(Stored records)

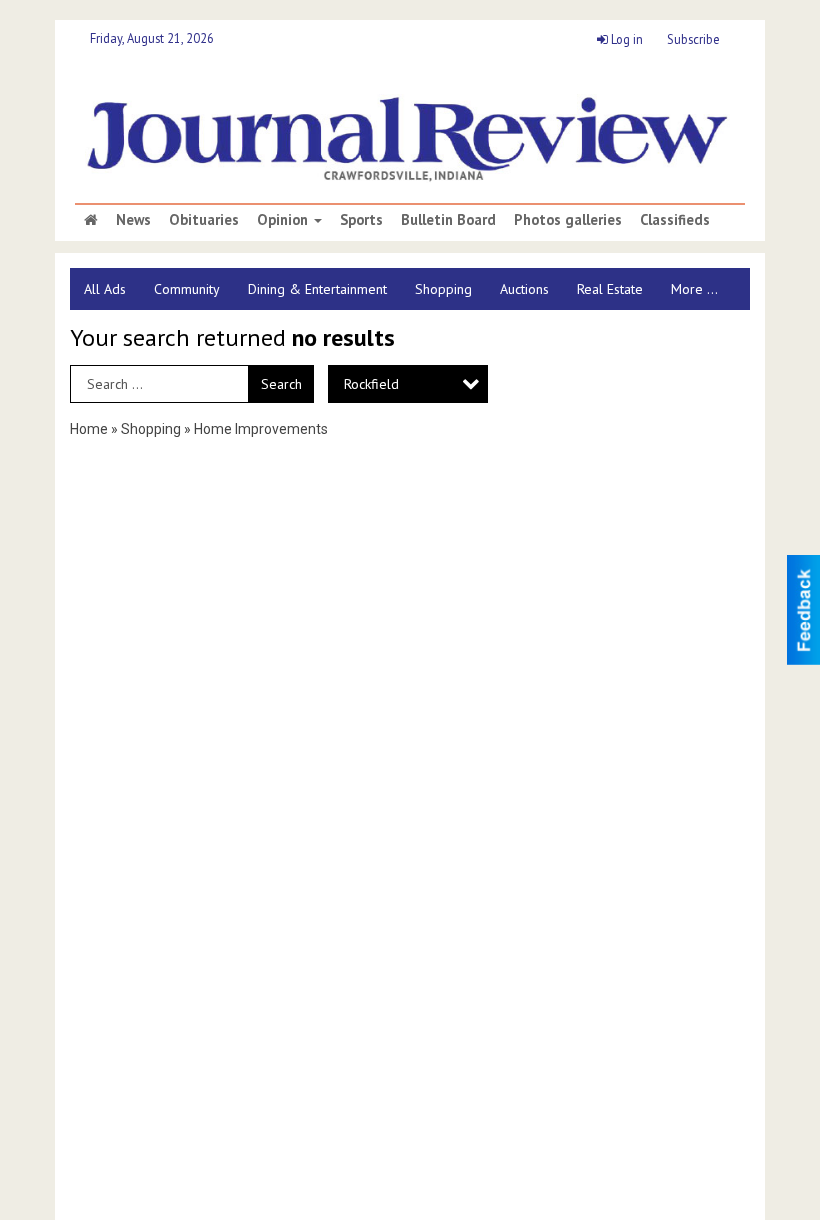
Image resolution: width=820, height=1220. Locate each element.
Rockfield (371, 384)
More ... (694, 289)
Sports (361, 220)
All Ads (105, 289)
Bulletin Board (448, 220)
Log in (625, 39)
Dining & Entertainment (317, 289)
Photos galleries (568, 220)
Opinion (284, 220)
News (133, 220)
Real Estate (610, 289)
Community (187, 289)
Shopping (443, 289)
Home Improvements (261, 429)
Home (89, 429)
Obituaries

Exercise prompt
An exact repeat of the lines from the one containing "Community (187, 289)" through the final line of the entries is the whole answer.

Response box
Community (187, 289)
Shopping (443, 289)
Home Improvements (261, 429)
Home (89, 429)
Obituaries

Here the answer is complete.